Research in context
Evidence before this study
On July 2, 2022, we searched PubMed without language or date restrictions for studies reporting on the development and validation of machine learning-based models for coronary artery disease, including atherosclerosis, death, and myocardial infarction. The following terms and related terms were used when searching: (“machine learning”, “artificial intelligence”, or “random forest”) and (“coronary artery disease”, “atherosclerosis”, “plaque”, or “myocardial infarction”). We identified several machine learning models in the past decade that predict coronary artery disease. However, these studies used machine learning models as a classification tool to simply predict the case-control status of coronary artery disease (binary framework of disease) and none used models to capture coronary artery disease on a spectrum of disease probabilities (quantitative framework of disease). Many of the studies were based on a limited set of features or predetermined risk factors. Hence, assessments of the clinical utility of coronary artery disease-predictive machine learning models are scarce. Therefore, we investigated probabilities generated by a machine learning model as an in-silico marker for coronary artery disease. Its clinical utility to quantify atherosclerotic plaque burden, survival, and risk of myocardial infarction on a continuum was assessed in a longitudinal multi-ethnic cohort, and underdiagnosed individuals with coronary artery disease were identified as an example of its intervenability. Our multimodal model analyses millions of diverse clinical datapoints of diagnoses, laboratory test results, medications, and vitals contained in the electronic health records (EHRs) of participants.
Added value of this study
To our knowledge, this study is the first that constructs a quantitative marker for coronary artery disease risk, severity, and prognosis from a machine learning model trained on clinical data from EHRs. Individuals with common diseases occupy a spectrum of disease that represents an individual's combination of risk factors and pathogenic processes; quantitative differences in coronary stenosis, for example, result in gradations of risk of death. Quantification of where an individual falls on the disease spectrum is needed for clinical screening and management. We developed and externally tested a coronary artery disease-predictive machine learning model using 95 935 EHRs in the multi-ethnic BioMe Biobank and UK Biobank, and from it generated an in-silico score for coronary artery disease (ISCAD).
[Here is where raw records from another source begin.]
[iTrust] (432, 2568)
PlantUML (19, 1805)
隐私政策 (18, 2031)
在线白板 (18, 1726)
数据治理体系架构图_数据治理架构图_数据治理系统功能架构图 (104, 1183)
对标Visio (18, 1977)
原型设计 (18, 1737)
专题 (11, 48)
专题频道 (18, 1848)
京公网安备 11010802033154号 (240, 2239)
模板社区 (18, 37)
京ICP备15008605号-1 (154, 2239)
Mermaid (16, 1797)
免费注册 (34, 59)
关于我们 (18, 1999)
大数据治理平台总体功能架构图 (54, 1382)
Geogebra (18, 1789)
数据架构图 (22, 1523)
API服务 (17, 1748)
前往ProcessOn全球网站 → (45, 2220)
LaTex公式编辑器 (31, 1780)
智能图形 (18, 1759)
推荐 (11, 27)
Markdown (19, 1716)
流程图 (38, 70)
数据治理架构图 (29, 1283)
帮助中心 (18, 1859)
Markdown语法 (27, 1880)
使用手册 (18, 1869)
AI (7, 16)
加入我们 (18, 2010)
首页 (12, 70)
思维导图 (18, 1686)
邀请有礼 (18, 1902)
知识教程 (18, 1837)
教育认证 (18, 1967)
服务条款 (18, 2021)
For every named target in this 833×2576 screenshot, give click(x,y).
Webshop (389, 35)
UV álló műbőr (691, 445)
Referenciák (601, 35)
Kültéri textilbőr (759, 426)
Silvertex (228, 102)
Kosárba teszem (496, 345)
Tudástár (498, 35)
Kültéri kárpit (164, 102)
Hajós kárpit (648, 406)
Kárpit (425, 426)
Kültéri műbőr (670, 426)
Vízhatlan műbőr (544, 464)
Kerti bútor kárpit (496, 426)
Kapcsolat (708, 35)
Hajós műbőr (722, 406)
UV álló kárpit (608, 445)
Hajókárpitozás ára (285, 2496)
We found that coronary stenosis from angiography data increased quantitatively with ascending ISCAD, including risk of obstructive coronary artery disease, multivessel coronary artery disease, and stenosis of each major coronary artery, such as the left main and proximal left anterior descending arteries. All-cause death increased stepwise over ascending ISCAD and sequelae, such as recurrent myocardial infarction, rose in gradations with ISCAD. ISCAD showed greater associations with these coronary artery disease outcomes than did conventional risk scores of pooled cohort equations and polygenic risk scores. We identified participants with high ISCAD who had no coronary artery disease diagnosis and found that almost 50% of them had clinical evidence of underdiagnosed coronary artery disease on manual chart review.
Implications of all the available evidence
Our study shows a reconceptualisation of coronary artery disease—including atherosclerosis, death, and sequelae—as a spectrum of disease that is quantifiable with artificial intelligence trained on clinical data. This in-silico marker derived from machine learning captured coronary artery disease pathophysiology and clinical outcomes on a continuum. The model is holistic in drawing on a wide array of clinical information from population-based biobanks, inclusive in representing diverse populations, and faithful in preserving the complexity of disease. The implementation of machine learning-based quantitative markers for coronary artery disease might help to define the disease state and clinical outcomes in patients, while optimising the detection of disease and reducing underdiagnosis.